While perhaps these allegiances were in the past partially instrumental, there is now a deep intertwining
of First Nations' indigenous rights struggles and environmental fights in BC. This is partially due the
decades of intimate sharing of struggle and growing incorporation of indigenous rights within the
environmentalist agendas. It is also at least as much due to learned strategies of First Nations leaders for
maintaining their leadership of these collaborations by requiring participating NGOs and individual
activists to commit to indigenous leadership as a precondition for participation (Frost, 2018). These
strategies are exemplified by Unist'ot'en Camp (Huson & Toghestiy (Wet'suwet'en), Interview, May
2014), the Lelu Island occupation (Brown, (Tsim-shian), 2016), the Burnaby Mountain WatchHouse in
southern BC (George, (Tsleil-waututh), 2018) as well as the stance held by the Skeena Watershed
Conservation Coalition in relationship to their collaboration with various Gitxsan houses (Shannon
McPhail, interview, August 2015).

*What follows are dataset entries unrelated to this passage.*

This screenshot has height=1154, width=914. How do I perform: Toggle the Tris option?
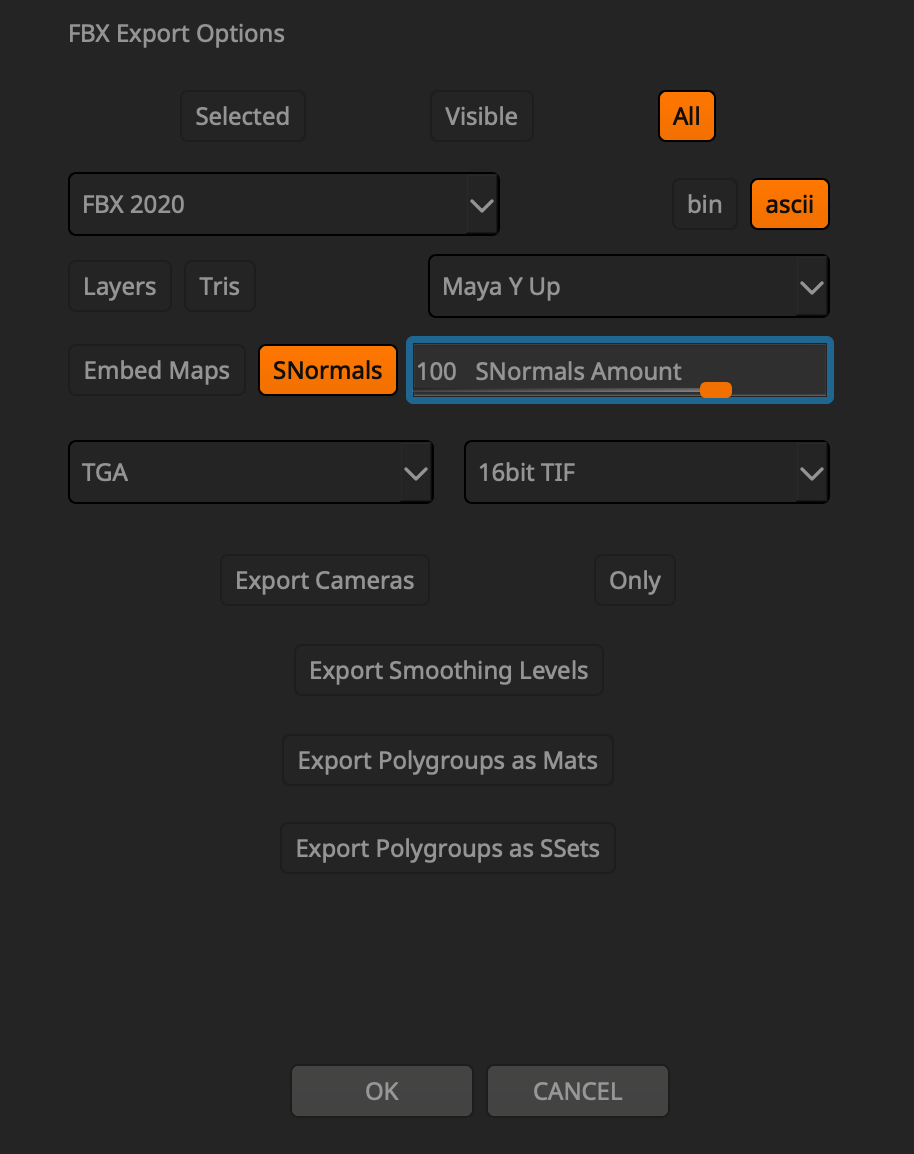tap(219, 287)
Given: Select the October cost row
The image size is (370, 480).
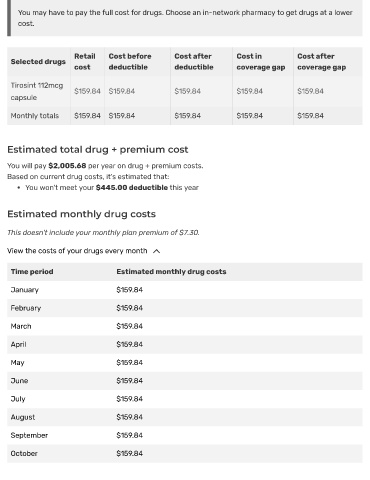Looking at the screenshot, I should tap(185, 454).
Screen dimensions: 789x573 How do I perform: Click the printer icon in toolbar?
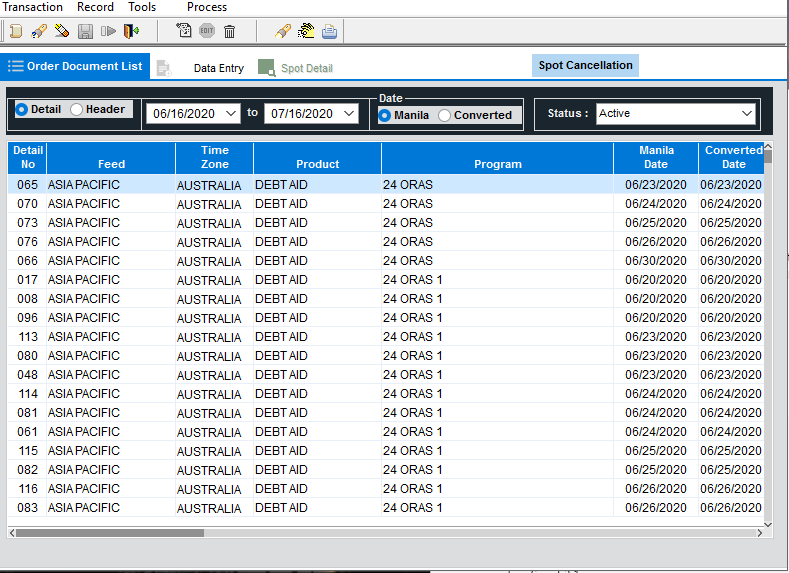(x=329, y=32)
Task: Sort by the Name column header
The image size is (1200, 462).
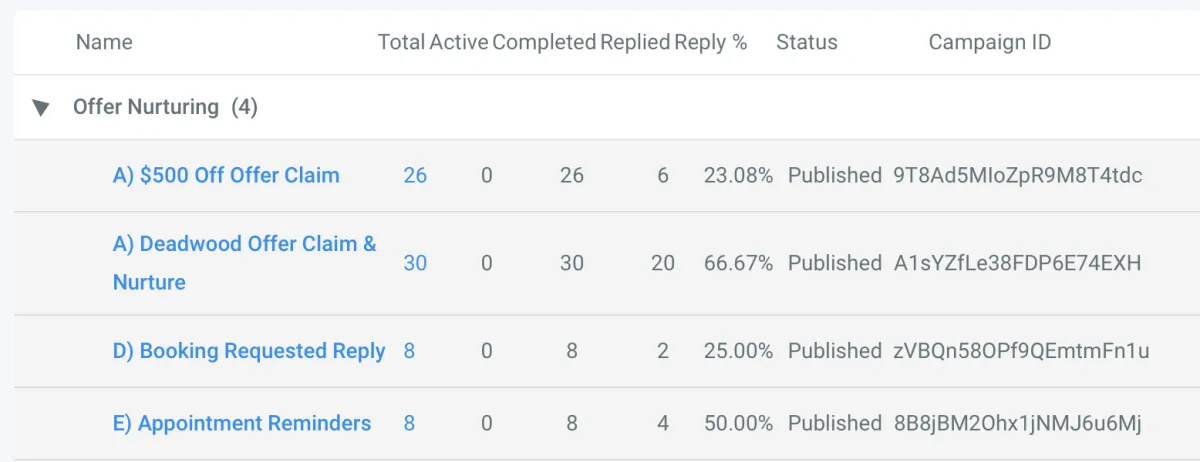Action: click(x=104, y=42)
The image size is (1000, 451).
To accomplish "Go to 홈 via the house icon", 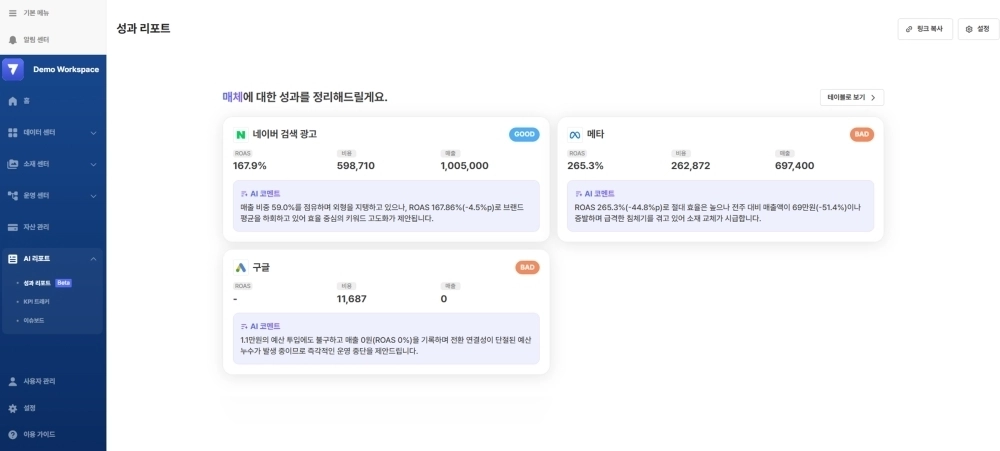I will [x=12, y=101].
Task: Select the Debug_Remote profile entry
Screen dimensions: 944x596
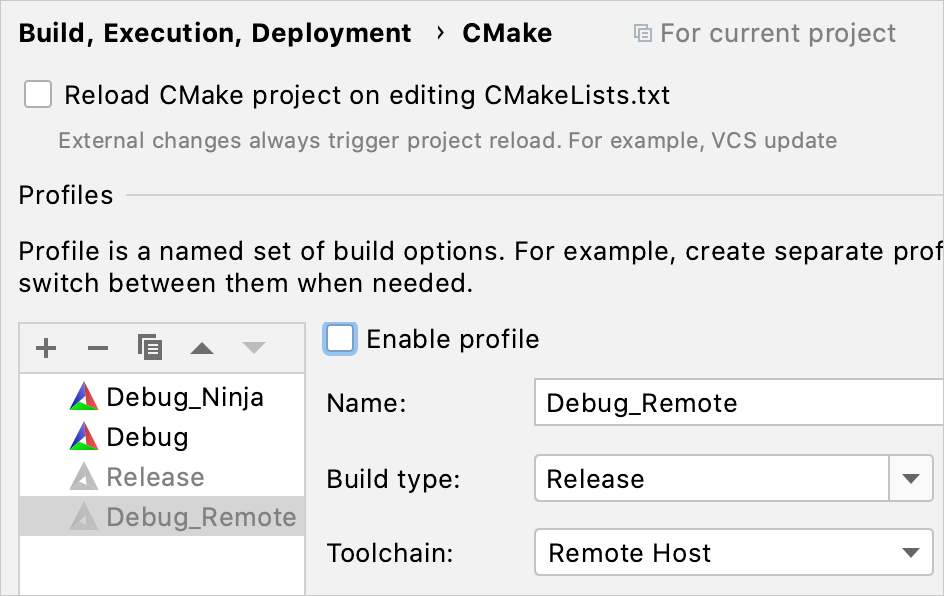Action: [201, 517]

Progress has been made in both attitudes of environmentalists
toward First Nations and institutional structures for indigenous leadership, but there still exist tensions
in many instances between some environmentalists' and First Nations' objectives. These protocols of
sovereignty recognition serve to both structurally maintain First Nations leadership and educate
environmentalists on environmental justice and indigenous rights.
Excerpt from p. 138:
Frost, K. (2019). First Nations sovereignty, environmental justice, and degrowth in Northwest BC, Canada.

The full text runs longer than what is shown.